On Fri, Oct 30, 2009 at 11:37 AM, Chouser <[email protected]> wrote:
> On Fri, Oct 30, 2009 at 11:30 AM, Alex Osborne <[email protected]> wrote:
> >
> > John Harrop wrote:
> >> Was something wrong with this?:
> >>
> >> (defn my-zipmap
> >> "Returns a map with the keys mapped to the corresponding vals."
> >> [keys vals]
> >> (into {} (map vec (partition 2 (interleave keys vals)))))
> >>
> >> :)
> >
> > One reason might be that the original zipmap is 5-10 times faster for
> > large numbers of entries as it doesn't create all the temporary seqs.
>
> Another might be that into, partition and interleave don't exist
> yet when zipmap is defined.
Eh. Implementation details.
That got me to poke in the source for into and:
(def
#^{:arglists '([coll x] [coll x & xs])
:doc "conj[oin]. Returns a new collection with the xs
'added'. (conj nil item) returns (item).
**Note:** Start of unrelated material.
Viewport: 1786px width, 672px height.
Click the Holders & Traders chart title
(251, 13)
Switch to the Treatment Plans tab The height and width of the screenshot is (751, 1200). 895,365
The 'addition' may
happen at different 'places' depending on the concrete type."}
conj (fn conj
([coll x] (. clojure.lang.RT (conj coll x)))
([coll x & xs]
(if xs
(recur (conj coll x) (first xs) (next xs))
(conj coll x)))))
This is especially odd: the two-argument case appears to call itself
recursively to get the argument for a Java call.
--~--~---------~--~----~------------~-------~--~----~
You received this message because you are subscribed to the Google
Groups "Clojure" group.
To post to this group, send email to [email protected]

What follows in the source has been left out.